Please let others know who might be interested in this article. Thanks!
Half-life of two minutes makes it really difficult to be useful...
Yes, but that is what they are attempting to solve, and they seem to have made progress toward that end.
Hope springs eternal, as they say. :-)
If this turns out to be true, it is a great discovery.
Yes it would. I keep hoping for something that gives us more than just healthier mice. ;-)
Exactly, hope this comes to America.
It’s a huge industry killer. Just imagine if they could end type II with a single weekly pill that not only lowers your blood sugar, but reduces your weight and makes you healthier?
I hope these scientists don’t find themselves on a dissapearing 777.
“I hope these scientists dont find themselves on a dissapearing 777.”
Now that’s a disturbing thought.
Wonderful news he should win Nobel Prize.
Interesting development.... worth keeping an eye on
Patient compliance would be astronomically high.
This article is a joke. GLP-1 (glucagon like polpypetide 1) was discovered about 25 years ago. It lowers blood sugar and the human gut secretes it naturally, but it has a short half-life, because it is inactivated by DPP4 (dipeptidyl peptidase 4), another naturally occurring enzyme in the human body. Januvia (by Merck) was the first DPP-4 inhibitor, used to block the DPP-4 enzyme’s degradation of GLP-1, thus lowering blood sugar. Next came a natural mimetic (copy) of GLP-1, Byetta, and it’s analog (synthetic) twin Bydureon, both owned by Astra Zeneca. These drugs came out in the mid 2000’s. Another GLP-1 analog, Victoza (from Novo Nordisk) came out in 2010. There are also a host of Januvia copies on the market (saxagliptin, alogliptin, linogliptin,etc.). Before you start thinking this is a new breakthrough, educate yourselves on the diabetes therapies.
LOL, threatened much?
With all your big words, you think there’s been no progress since the mid-2000’s?
Or is it that you think that research should just stop where it is, because there’s nothing left to discover or develop?
Or, rather, have your employers told you to squelch hope for your 13 coins of silver?
We have it.
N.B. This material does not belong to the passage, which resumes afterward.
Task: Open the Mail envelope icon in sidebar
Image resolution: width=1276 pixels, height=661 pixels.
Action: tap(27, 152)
It’s called Byetta.
Not sure how this is any different. They’re both GLP-1.
No, he’s right. This is old news.
No, I'm right. The posted date is April 2. That means my points stand. Thanks for playing.
GLP-1 as a treatment for diabetes is old news. This ‘discovery’ is a crock. This would be like someone crowing that they’ve discovered insulin.
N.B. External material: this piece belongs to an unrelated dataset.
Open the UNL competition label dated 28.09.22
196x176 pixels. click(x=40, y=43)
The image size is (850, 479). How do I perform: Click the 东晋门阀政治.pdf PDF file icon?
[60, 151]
Not only has it already been discovered, it’s been tested, developed into a medication, is already on the market, and covered by insurance.
I see where you found the article interesting and wanted to pass it on. I don’t see why this would anger anyone. It was presented as a discovery and you didn’t know. No big deal.
But the fact is, GLP-1 for the treatment of diabetes has been around for awhile. That’s just a fact.
You need to contact the researchers in this field - they have no idea the science is settled and no further development is possible. Please save them from unavoidable terminal frustration, not to mention all the continuously wasted tax dollars. It’s your duty to Truth.